Poursuivez le texte consacré à Alexandre Grothendieck à partir de sa dernière phrase.

* EXTRAIT FOURNI
___

LE MYTHE DES 14 PROBLÈMES DE SCHWARTZ ET DIEUDONNÉ

En 1944, son bac en poche, Alexandre Grothendieck n'a pas encore été identifié par ses professeurs comme le génie qu'il est. Il s'inscrit en maths à l'université deMontpellier puis, à l'orée de la thèse, est recommandé à Laurent Schwartz et Jean Dieudonné.

L'histoire, célèbre, a contribué à forger son mythe : les deux grands mathématiciens confient au jeune étudiant une liste de quatorze problèmes qu'ils considèrent comme un vaste programme de travail pour les années à venir, et lui demandent d'en choisir un. Quelques mois plus tard, Alexandre Grothendieck revient voir ses maîtres : il a tout résolu.

Dans cette première période de production mathématique, Grothendieck se consacre à l'analyse fonctionnelle, domaine de l'analyse qui étudie les espaces de fonctions. Ses travaux révolutionnent le domaine, mais demeurent moins connus que ceux qu'il conduira dans la deuxième partie de sa carrière.

UN INSTITUT FINANCÉ POUR LUI

Dès 1953, le jeune mathématicien se retrouve confronté à la nécessité d'obtenirun poste dans la recherche et l'enseignement. Apatride, il ne peut accéder à la fonction publique et, rétif au service militaire, il ne veut demander la naturalisation française. Il part enseigner à Sao Paulo (Brésil), à Lawrence (Kansas), à Chicago (États-Unis).

Deux ans plus tard, à son retour en France, un riche industriel piqué demathématiques, Léon Motchane, fasciné par l'intuition et la puissance de travail du jeune homme – il n'a que 27 ans – décide de financer un institut de recherche exceptionnel, conçu sur le modèle de l'Institut d'études avancées de Princeton : l'Institut des hautes études scientifiques (IHES) à Bures-sur-Yvette. Le lieu est imaginé pour servir d'écrin au mathématicien qui va y entamer une deuxième carrière.

UNE NOUVELLE GÉOMÉTRIE

Jusqu'en 1970, entouré d'une multitude de talents internationaux, il dirigera son séminaire de géométrie algébrique, qui sera publié sous la forme de dizaines de milliers de pages. Sa nouvelle vision de la géométrie, inspirée par son obsession de repenser la notion d'espace, a bouleversé la manière même de faire des mathématiques. « Les idées d'Alexandre Grothendieck ont pour ainsi dire pénétré l'inconscient des mathématiciens », dit Pierre Deligne (Institut des études avancées de Princeton), son plus brillant élève, lauréat de la médaille Fields en 1978 et du prix Abel en 2013.

___

* DONNÉES FOURNIES
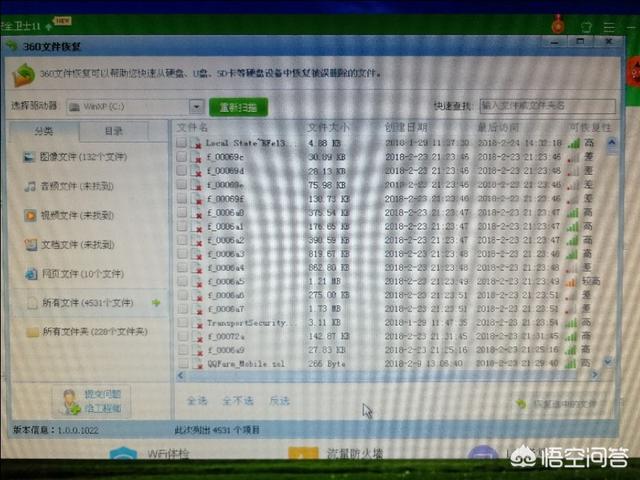The height and width of the screenshot is (480, 640).
Task: Enable the checkbox for QQFarm_Mobile.sol
Action: pos(182,365)
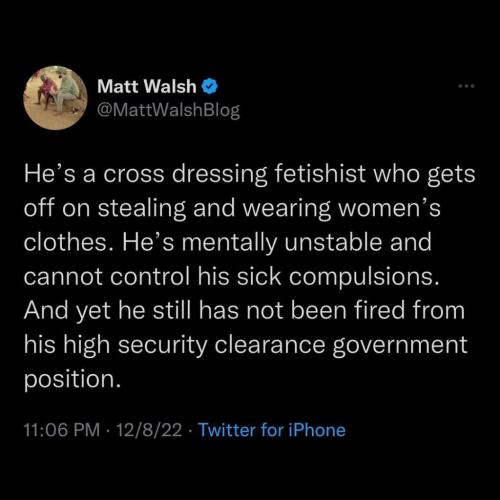This screenshot has width=500, height=500.
Task: Select the 12/8/22 date
Action: (x=149, y=430)
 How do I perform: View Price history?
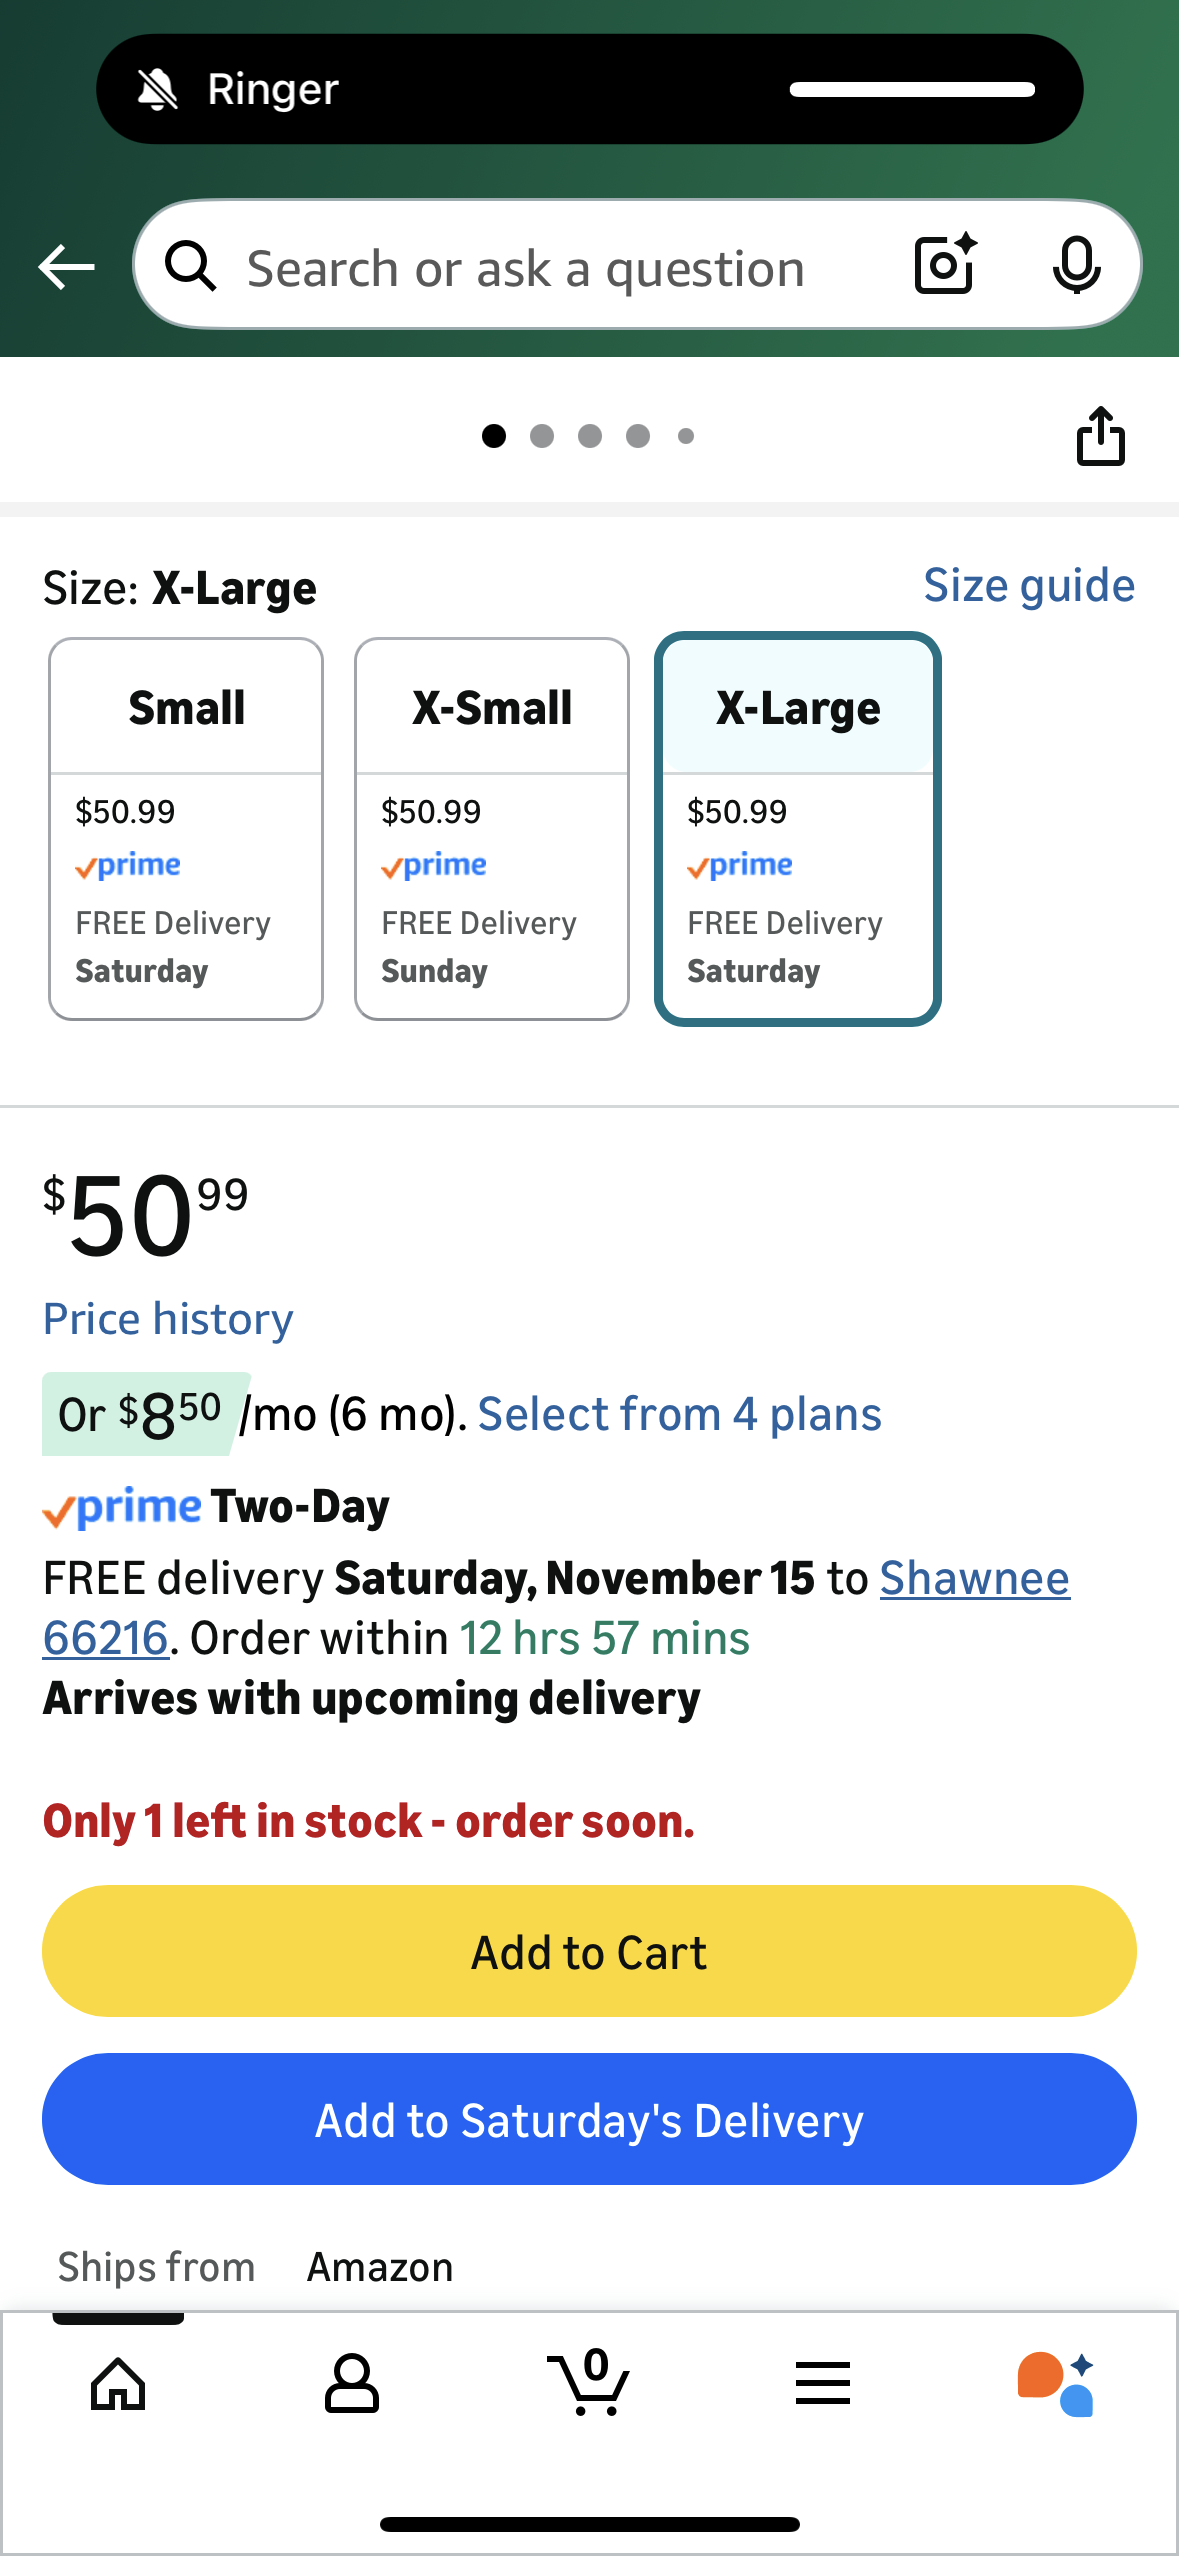[x=168, y=1319]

___

* RÉSULTAT OBTENU
Les notions qu'il a introduites ou développées sont aujourd'hui encore au cœur de la géométrie algébrique et font l'objet d'intenses recherches. « Il était unique dans sa façon de penser, dit M. Deligne, très ému par le décès de son ancien maître. Il lui fallait comprendre les choses du point de vue le plus général possible et une fois que les choses étaient ainsi comprises et posées, le paysage devenait si clair que les démonstrations semblaient presque triviales. »

IL S'ÉLOIGNE DE LA COMMUNAUTÉ SCIENTIFIQUE

En 1966, la médaille Fields lui est décernée, mais il refuse pour des raisons politiques de se rendre à Moscou pour recevoir son prix. La radicalité avec laquelle il défendra ses convictions ne cessera jamais. Et c'est à partir de la fin des années 1960 qu'il s'éloigne de la communauté scientifique et de ses institutions. En 1970, il fonde avec deux autres mathématiciens – Claude Chevalley et Pierre Samuel – le groupe Survivre et vivre, pacifiste, écologiste et très marqué par le mouvement hippie. A la même époque, il découvre que l'IHES est partiellement – bien que de manière très marginale – financé par le ministère de la défense. Il quitte l'institut.

Le Collège de France lui offre alors un poste temporaire, qu'il utilise largement comme tribune politique. Il quitte bientôt le Collège. En 1973, il devient professeur à l'université de Montpellier avant de rejoindre le CNRS en 1984, jusqu'à sa retraite en 1988. Cette année, il reçoit le prix Crafoord, doté d'une forte somme d'argent. Il refuse la distinction. En 1990, il quitte son domicile pour une retraite gardée secrète. Amer, brouillé avec ses proches, sa famille, avec la communauté scientifique et la science, il s'installe dans un petit village pyrénéen dont il gardera le nom secret. Il y restera, coupé du monde, jusqu'à sa mort.